#### About this exercise:
The following data has a line with "Mouse - Chuột (144, 2471)" and a line with "Bảo hành sửa chữa (149, 2509)". Write out exactly those lines and all the lines between them.

#### Input records:
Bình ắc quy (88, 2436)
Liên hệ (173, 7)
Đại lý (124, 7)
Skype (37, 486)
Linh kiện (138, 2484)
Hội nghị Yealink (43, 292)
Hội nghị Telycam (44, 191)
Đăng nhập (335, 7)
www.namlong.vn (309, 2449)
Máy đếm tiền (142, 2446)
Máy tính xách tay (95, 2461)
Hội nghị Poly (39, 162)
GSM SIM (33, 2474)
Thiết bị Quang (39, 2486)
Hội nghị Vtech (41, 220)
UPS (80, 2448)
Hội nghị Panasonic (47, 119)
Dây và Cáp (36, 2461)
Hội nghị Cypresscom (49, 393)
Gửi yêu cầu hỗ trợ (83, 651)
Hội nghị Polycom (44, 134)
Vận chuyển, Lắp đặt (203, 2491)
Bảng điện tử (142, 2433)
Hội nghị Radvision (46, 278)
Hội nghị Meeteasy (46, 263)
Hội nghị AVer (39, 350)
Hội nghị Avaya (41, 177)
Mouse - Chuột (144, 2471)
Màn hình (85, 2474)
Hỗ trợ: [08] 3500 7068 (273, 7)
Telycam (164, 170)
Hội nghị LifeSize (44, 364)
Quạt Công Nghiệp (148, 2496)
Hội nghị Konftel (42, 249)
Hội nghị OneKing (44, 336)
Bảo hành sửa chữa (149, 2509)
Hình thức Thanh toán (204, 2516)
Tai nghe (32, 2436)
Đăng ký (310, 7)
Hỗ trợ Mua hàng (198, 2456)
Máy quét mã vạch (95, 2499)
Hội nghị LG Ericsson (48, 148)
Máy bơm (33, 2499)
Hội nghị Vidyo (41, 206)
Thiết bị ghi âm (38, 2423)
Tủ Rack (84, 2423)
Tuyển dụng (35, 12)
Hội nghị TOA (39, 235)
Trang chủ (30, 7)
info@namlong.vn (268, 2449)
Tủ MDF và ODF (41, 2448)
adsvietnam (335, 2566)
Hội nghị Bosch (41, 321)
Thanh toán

#### Solution to this exercise:
Mouse - Chuột (144, 2471)
Màn hình (85, 2474)
Hỗ trợ: [08] 3500 7068 (273, 7)
Telycam (164, 170)
Hội nghị LifeSize (44, 364)
Quạt Công Nghiệp (148, 2496)
Hội nghị Konftel (42, 249)
Hội nghị OneKing (44, 336)
Bảo hành sửa chữa (149, 2509)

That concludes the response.